I was watching the Breaking Bad marathon AMC ran back in December (of 2013), and I got to the episode centering around the plane crash that Walter and Jesse inadvertently caused. I saw it once before, when they had the marathon leading up to the final episode, and I’ve got to tell you… the scene at the high school pisses me off every time I see it. That schools actually do this sort of thing, enough that its portrayal on t.v. is fairly true to reality… that’s something I don’t much care for.
What occurs in the scene I’m talking about, and what it specifically illustrates, that’s what really gets me. The first kid is about as traumatized as you should realistically expect: fairly unaffected, bringing up college suicides and roomates getting automatic A’s when they happen, hoping against hope that maybe they’ll take his comparison and apply the tenuous parallel. That right there shows the reality of what these tragedies are in the abstract: people don’t really give a damn. Here’s my question:
Why should they?
Then comes the second kid, talking about how she doesn’t understand why god lets things like that happen, saying that she’s had trouble sleeping, asking if others have had that problem and (worse) getting nods of agreement from students in the crowd. This is where I literally started rolling my eyes.
Why should a plane crash – high death toll or not – be a traumatic experience for high school kids? Even if something happened in the same town, where’s the direct connection that dictates a collective mourning session? If any students need individual counseling because a relative (or friend) died, then that’s understandable I guess. I can even understand a kid feeling a little disturbed by it… you know, if there were body parts strewn all over their front lawn. But…
Why does everyone else need to put on their sad face?
Pretending that they’re sad makes no sense to me at all, and the same goes for someone that genuinely feels it… I don’t get it. Seems to me the only reason anyone would get that way in a real sense, emotionally traumatized by something that’s had no real affect on them, is because of stupid ideas they’ve been fed and conditioned with. Who would any of those passengers have been to them? Probably a bunch of nobodies. If their names weren’t on a list of causalties for the news to report on, the high school students never would have known them.
Maybe it’s just me, but when people feel sad for the victims of a school shooting or “send their prayers” to the friends and family of those victims… it all seems like a big facade. I don’t know, maybe I really am alone in that, but to me… most of these people don’t know the victims, don’t know their friends, and don’t know their families. So there is essentially nothing for them to care about. It’s a social norm to be have a sense of tragedy, I understand that much.
What I fail to grasp though is why we’ve created such a strange norm.
It just doesn’t strike me as very sincere.
Why is that normal?
The death of one is a tragedy because you can put a face to it, a name, people can relate, but even that seems strange to me if you don’t know the person. Lacking any shared experiences, memories, personal interactions… Maybe the odd moment here and there throughout the years, imagining that it was your loved one or friend that had been killed… but I don’t see why that’s the expected default reaction. Why is that considered more “human” than my lack of reaction?
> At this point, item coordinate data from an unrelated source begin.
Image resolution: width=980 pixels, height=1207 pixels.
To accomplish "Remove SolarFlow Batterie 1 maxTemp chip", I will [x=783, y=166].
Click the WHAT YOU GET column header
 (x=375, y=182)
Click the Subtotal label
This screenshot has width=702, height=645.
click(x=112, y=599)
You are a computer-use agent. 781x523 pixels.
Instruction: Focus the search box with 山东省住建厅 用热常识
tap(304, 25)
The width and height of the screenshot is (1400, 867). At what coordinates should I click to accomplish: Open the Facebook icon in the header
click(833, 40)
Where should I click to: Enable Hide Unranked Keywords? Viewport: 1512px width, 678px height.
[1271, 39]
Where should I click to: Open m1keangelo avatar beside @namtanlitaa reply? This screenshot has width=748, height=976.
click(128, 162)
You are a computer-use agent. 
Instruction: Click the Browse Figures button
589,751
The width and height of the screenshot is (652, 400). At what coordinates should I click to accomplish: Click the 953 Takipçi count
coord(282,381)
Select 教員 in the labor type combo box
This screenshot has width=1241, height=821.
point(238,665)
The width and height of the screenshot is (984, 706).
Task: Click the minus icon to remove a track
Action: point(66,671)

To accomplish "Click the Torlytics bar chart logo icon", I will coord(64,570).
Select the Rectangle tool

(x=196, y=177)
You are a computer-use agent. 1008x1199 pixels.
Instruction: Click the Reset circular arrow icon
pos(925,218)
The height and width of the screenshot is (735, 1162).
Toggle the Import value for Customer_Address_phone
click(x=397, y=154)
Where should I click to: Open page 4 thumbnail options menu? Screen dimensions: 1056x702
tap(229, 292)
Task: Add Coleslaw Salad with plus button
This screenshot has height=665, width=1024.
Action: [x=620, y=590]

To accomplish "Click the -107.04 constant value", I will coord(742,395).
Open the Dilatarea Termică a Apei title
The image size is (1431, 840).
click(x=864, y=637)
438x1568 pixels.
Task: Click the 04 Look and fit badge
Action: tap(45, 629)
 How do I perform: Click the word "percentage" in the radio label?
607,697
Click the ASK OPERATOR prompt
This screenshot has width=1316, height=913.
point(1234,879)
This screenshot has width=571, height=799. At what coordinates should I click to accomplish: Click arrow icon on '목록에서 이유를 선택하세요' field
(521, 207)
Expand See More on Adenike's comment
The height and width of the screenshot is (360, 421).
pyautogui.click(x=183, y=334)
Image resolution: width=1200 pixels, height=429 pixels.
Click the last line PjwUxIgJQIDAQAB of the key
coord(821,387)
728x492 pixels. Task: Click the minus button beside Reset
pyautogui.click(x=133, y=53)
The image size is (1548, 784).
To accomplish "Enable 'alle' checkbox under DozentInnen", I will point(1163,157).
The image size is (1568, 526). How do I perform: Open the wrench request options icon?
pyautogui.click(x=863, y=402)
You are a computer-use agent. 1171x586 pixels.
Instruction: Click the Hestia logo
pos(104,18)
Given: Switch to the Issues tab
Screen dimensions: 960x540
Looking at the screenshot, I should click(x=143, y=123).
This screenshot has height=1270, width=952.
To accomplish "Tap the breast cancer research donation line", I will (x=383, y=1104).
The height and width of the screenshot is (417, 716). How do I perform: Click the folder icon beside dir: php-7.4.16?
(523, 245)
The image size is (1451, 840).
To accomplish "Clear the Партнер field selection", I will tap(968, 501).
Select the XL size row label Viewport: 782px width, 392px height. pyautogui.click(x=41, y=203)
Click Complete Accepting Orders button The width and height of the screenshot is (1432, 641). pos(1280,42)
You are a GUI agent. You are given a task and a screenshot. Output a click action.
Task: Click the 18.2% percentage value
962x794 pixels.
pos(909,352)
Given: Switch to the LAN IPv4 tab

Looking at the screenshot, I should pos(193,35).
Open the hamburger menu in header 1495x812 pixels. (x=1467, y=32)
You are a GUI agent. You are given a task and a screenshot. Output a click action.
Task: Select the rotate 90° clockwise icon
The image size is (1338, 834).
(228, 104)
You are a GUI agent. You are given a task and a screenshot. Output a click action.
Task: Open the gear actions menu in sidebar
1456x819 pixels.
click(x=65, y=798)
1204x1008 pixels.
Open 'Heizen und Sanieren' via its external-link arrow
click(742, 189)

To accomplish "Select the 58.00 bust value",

Speaking as one myself, as a human being, it seems more authentic and honest to care about things that actually impact me and my own. That are closer to home. Certainly better than pretending to care about strangers and wasting emotional energy (or whatever energy and effort play acting takes) on the abstract tragedies involving them. Maybe I’m just a little bit more sociopathic than I thought, but I can’t help but wonder if people aren’t secretly more like me.
That’s the humanity I personify, and I believe it’s the more accurate version. It hides beneath the surface of all the fake compassion and empathy we try to fill our world with. No matter how many layers of bullshit you try to cover it with… there it is, right where it’ll always be.
Oh I know, I know…
Not the nicest person you’ve ever come across, am I.
The way I see it though, at least I’m honest with myself.